Another word prob.:Amanda has 400 feet of lumber to frame a

[cakers44]

Amanda has 400 feet of lumber to frame a rectangular patio (the perimeter of a rectangle is 2 times length plus 2 times width). She wants to maximize the area of her patio (area of a rectangle is length times width). What should the dimensions of the patio be, and show how the maximum area of the patio is calculated from the algebraic equation. Use the vertex form to find the maximum area.

Not sure what equation to use.... word problems are so confusing to me.

2L+ 2W = 400
L X W = area

Thanks!

 

[tkhunny]

Wow! I like that problem statementn. It provides ALL necessary information and even a means to the solution. Oh, that many, many more problems could be written so clearly.

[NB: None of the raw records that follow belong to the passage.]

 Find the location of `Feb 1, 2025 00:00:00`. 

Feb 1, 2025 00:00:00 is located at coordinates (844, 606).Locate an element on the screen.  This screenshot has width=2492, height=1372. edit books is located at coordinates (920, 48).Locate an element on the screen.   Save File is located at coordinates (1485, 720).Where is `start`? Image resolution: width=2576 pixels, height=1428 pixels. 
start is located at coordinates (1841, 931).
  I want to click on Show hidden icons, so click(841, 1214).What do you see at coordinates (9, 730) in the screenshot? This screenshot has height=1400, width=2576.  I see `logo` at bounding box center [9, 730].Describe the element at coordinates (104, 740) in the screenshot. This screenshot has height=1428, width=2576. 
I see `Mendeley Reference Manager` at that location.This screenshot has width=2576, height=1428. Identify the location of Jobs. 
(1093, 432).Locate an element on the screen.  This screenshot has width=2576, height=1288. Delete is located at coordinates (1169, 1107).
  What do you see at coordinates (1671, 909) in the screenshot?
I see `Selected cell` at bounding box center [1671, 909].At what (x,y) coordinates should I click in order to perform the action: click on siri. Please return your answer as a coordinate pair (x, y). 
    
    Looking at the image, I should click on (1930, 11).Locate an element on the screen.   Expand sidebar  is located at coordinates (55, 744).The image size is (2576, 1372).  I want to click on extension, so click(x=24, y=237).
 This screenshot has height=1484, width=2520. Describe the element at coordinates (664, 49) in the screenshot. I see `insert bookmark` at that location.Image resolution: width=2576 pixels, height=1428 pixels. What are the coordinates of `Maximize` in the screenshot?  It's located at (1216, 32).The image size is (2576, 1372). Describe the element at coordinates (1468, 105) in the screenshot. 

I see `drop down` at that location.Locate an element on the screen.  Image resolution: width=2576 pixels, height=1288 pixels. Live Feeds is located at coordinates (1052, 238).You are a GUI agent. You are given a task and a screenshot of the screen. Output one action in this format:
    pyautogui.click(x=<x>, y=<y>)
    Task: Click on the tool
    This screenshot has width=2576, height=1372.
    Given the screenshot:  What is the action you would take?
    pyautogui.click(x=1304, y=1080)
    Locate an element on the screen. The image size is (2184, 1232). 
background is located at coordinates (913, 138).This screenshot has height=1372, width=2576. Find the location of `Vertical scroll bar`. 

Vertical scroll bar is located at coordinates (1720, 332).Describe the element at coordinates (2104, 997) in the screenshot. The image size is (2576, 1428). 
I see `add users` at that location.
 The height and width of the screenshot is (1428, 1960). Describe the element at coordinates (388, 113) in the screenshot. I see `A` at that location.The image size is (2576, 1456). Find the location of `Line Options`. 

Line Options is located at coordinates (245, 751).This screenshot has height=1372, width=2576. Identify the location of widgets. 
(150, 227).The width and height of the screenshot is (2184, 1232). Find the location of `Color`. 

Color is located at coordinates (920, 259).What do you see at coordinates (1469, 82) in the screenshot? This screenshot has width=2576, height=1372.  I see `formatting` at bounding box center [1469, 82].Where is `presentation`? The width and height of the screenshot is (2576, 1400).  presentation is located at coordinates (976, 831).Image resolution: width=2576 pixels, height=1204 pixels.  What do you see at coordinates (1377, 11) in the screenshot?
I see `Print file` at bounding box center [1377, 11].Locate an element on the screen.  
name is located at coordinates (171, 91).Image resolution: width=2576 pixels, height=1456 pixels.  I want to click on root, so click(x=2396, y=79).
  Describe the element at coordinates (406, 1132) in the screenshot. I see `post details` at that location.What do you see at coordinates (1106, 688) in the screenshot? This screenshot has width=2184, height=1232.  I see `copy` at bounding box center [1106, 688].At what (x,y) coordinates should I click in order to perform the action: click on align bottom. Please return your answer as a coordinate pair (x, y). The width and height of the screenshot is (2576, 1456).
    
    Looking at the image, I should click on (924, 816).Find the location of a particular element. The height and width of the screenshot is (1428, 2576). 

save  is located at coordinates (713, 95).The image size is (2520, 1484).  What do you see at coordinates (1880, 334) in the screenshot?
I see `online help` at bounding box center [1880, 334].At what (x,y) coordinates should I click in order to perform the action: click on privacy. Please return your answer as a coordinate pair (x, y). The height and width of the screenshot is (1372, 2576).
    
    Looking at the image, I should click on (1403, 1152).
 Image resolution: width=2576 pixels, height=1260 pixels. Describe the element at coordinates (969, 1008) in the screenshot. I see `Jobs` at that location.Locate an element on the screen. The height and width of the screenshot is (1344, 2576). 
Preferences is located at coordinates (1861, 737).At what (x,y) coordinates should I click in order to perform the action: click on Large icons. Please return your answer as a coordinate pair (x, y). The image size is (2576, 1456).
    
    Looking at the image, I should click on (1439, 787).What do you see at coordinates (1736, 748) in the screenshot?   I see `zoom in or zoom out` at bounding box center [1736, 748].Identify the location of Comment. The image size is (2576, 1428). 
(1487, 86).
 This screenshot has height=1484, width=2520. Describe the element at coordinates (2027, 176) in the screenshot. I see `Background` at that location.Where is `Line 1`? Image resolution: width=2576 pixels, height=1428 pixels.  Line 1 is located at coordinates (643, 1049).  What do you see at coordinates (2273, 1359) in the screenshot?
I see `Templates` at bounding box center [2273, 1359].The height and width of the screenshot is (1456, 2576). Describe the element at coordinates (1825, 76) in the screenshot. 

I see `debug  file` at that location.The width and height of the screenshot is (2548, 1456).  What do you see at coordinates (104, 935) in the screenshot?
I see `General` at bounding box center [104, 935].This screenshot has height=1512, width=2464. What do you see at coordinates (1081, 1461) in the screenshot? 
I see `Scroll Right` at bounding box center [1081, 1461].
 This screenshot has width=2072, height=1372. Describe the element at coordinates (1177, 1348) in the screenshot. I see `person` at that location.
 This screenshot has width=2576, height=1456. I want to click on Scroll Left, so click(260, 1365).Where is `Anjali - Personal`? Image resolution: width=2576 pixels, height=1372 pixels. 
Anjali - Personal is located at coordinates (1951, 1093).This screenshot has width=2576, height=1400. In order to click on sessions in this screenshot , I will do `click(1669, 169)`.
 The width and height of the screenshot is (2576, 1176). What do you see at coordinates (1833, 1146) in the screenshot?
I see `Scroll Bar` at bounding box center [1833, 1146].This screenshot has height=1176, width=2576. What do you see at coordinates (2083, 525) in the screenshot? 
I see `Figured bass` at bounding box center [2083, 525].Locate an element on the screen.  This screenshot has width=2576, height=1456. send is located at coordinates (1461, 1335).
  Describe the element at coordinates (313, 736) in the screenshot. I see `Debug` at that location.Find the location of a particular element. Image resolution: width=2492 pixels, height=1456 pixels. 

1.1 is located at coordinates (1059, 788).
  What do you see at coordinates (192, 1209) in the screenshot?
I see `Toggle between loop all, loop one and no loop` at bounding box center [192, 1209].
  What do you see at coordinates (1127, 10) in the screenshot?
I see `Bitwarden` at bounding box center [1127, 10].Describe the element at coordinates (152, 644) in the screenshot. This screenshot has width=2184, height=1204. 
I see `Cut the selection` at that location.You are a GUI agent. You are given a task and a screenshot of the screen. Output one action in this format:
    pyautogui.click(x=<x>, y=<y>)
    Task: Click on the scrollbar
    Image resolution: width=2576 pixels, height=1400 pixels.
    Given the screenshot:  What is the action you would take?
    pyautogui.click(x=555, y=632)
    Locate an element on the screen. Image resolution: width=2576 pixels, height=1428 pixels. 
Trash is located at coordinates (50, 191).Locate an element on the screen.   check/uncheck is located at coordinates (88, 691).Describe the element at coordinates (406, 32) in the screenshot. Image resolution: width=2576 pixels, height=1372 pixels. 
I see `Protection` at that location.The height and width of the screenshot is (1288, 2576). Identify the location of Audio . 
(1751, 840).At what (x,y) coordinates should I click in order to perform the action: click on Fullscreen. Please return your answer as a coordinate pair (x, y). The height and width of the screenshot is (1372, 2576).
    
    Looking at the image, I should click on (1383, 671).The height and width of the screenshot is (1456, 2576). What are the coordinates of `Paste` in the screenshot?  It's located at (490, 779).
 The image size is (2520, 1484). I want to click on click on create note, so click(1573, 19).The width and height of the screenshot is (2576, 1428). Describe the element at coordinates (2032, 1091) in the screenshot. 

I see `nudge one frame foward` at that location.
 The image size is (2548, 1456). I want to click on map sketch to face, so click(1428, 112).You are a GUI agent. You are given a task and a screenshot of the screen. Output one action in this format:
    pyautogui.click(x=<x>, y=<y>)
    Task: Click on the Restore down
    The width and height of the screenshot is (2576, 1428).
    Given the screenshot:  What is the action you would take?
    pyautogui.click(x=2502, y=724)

You have only to substitute and solve.

2L+ 2W = 400 ==> 2L = 400 - 2W ==> L = 200 - W

Area(L,W) = L * W

Then, Area(W) = (200-W) * W = 200W - W^2

Can you see the quadratic form that should start you thinking about parabolas?

 

[galactus]

"wurd problem, schmurd problems". :wink:

Word problems make you think about something more like real life than an arbitrary equation to solve.

Say this 3 times, "word problems are my raison d'etre".

Anyway, you know perimeter is \(\displaystyle 2x+2y=400\)...[1]

You know area is given by \(\displaystyle A=xy\)....[2]

Solve [1] for y, sub into [2]. You will have an area equation in terms of x.

You should get a quadratic. Find the max by using the vertex thing. \(\displaystyle x=\frac{-b}{2a}\)

 

[TchrWill]

Re: Another word problem - thanks!

Amanda has 400 feet of lumber to frame a rectangular patio (the perimeter of a rectangle is 2 times length plus 2 times width). She wants to maximize the area of her patio (area of a rectangle is length times width). What should the dimensions of the patio be, and show how the maximum area of the patio is calculated from the algebraic equation. Use the vertex form to find the maximum area.

Not sure what equation to use.... word problems are so confusing to me.

2L+ 2W = 400
L X W = area

Thanks

Considering all rectangles with the same perimeter, the square encloses the greatest area.
Proof: Consider a square of dimensions x by x, the area of which is x^2. Adjusting the dimensions by adding a to one side and subtracting a from the other side results in an area of (x + a)(x - a) = x^2 - a^2. Thus, however small the dimension "a" is, the area of the modified rectangle is always less than the square of area x^2.

Considering all rectangles with the same area, the square results in the smallest perimeter for a given area.